*** Opening Text for analysis ***

Looking at this video makes me wanna holler.
College students peacefully occupy a public space. Policemen ordered in by the university chancellor demand they leave. Students remain where they are, linking arms and bowing their heads. A policeman whips out a can of pepper spray and then marches down the line of huddled, bowed, protestors, raining bright burning orange on their heads, with the deliberateness of a man spray-painting a fence. Soon, a young woman begins to shout, desperately, “Does anyone have some water? Does anyone have some water?”
And in the same news cycle, we hear of Egyptian pro-democracy protestors being gassed with American-made tear gas.
As an educated white American who repeatedly gives thanks for the privilege of being born as such, in this country among so many other options, and who reveres its Constitution, and who cheers each time another sickening dictator falls, I am struggling with such feelings of sickness, bewilderment, and anger right now. Who are we to applaud “the spread of democracy” in the Middle East and then apply their dictators’ tactics to American citizens peacefully exercising their rights at home? That this decision was made by the UC governance system does not really make that much of a difference as it might initially seem, because, as Glenn Greenwald writes, it is a local symptom of a very worrying psychological attitude we as Americans are allowing to infect us at a number of levels: that the armed maintenance of “order” is the ultimate right, and the ultimate good, not only in actual situations of war, danger, and criminality but in any situation that threatens “order” as anyone in power finds convenient to read it at the time. Going along with this means that we cede our Constitutional rights little by little, without even realizing it. And that we contribute to the kind of world in which this can be done to kids trying to learn for themselves what being a peaceful, responsible citizen of a democracy is like.

*** Closing Text for analysis ***
*** Opening Data provided ***

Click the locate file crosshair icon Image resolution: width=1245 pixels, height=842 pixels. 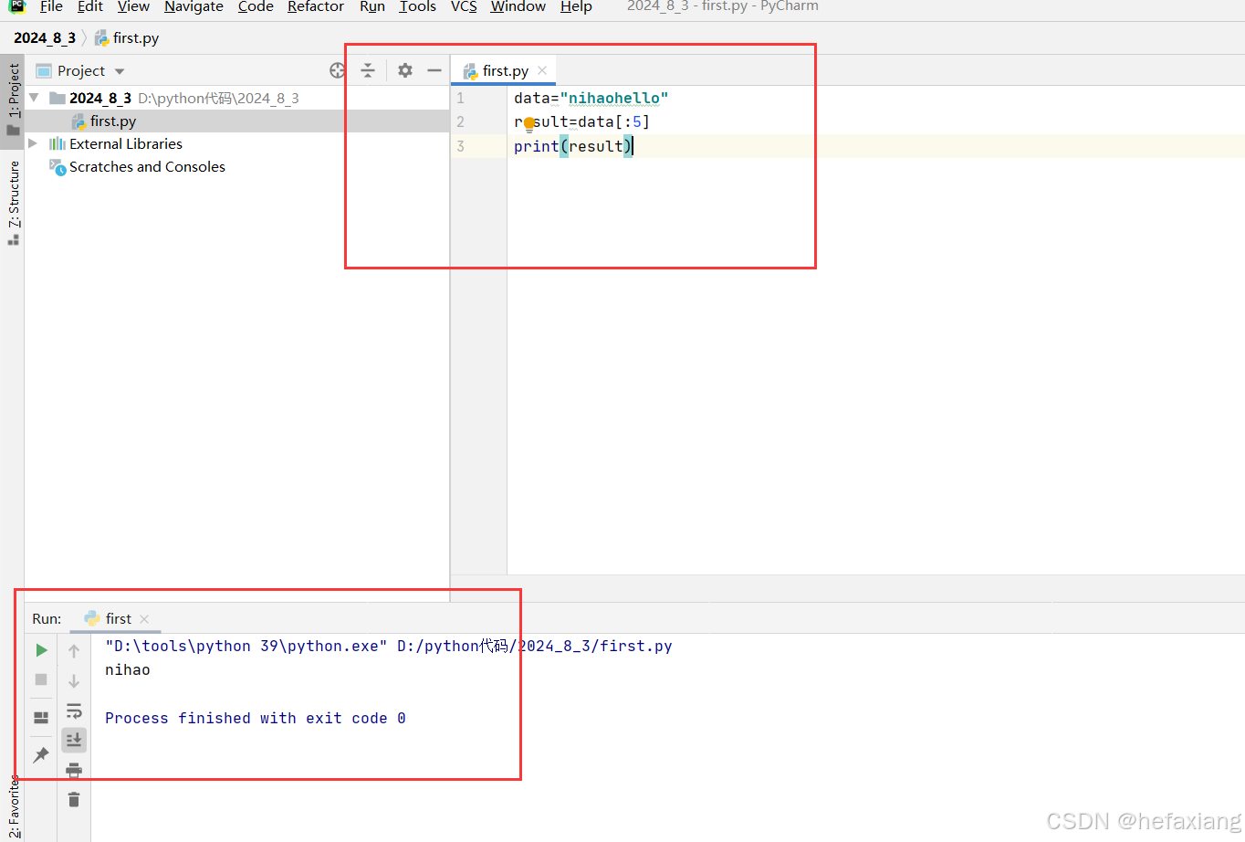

*** Closing Data provided ***

_Work request 1_
In the post about the pepper-spraying of student protesters, who ordered the police in?
_Work request 2_
Resume the post about the pepper-spraying of student protesters after its final sentence.
The lines have no connection to the post about the pepper-spraying of student protesters.

_Your response 1_
The university chancellor.

_Your response 2_
I am a college professor who tries to encourage students of all backgrounds and political persuasions to do that thing most necessary for all citizens of a democracy – to develop their consciences and their minds, to use their voices and their hearts, to braid outrage and compassion and action to, as Gandhi said, become the change they wish to see in the world. Several of my own students took part in the third “Occupy Decorah” protest yesterday, because they were curious to see what it was about. I think about policemen doing what policemen did to those UC Davis students – not just pepper-spraying them from above but tearing away the clothing they tried to use as shields and hunkering down and spraying the chemical down their throats, knocking them down and beating them — and I feel such sadness and such rage. How dare they. How dare they do this to peaceful students. How dare they.
Anyone can agree: this is an outrage.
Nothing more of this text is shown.